*ACTIVITY:* Repeat, word for word, each of the records shown below, without their pictures.
** Opening PROVIDED DATA block **
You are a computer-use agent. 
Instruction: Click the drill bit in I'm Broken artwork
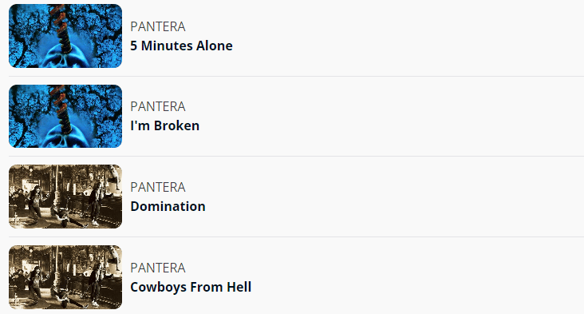point(61,108)
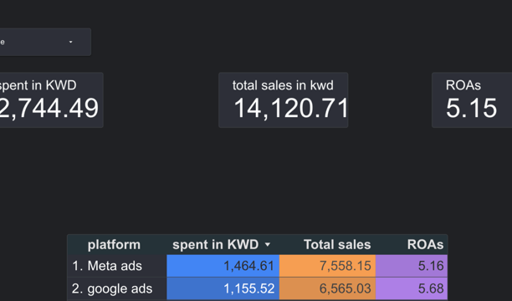Open the filter control box at top left
Screen dimensions: 512x301
coord(45,42)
** Closing PROVIDED DATA block **
*SOLVED PROBLEM:*
You are a computer-use agent. 
Instruction: Click the drill bit in I'm Broken artwork
point(61,108)
Open the filter control box at top left
Screen dimensions: 512x301
coord(45,42)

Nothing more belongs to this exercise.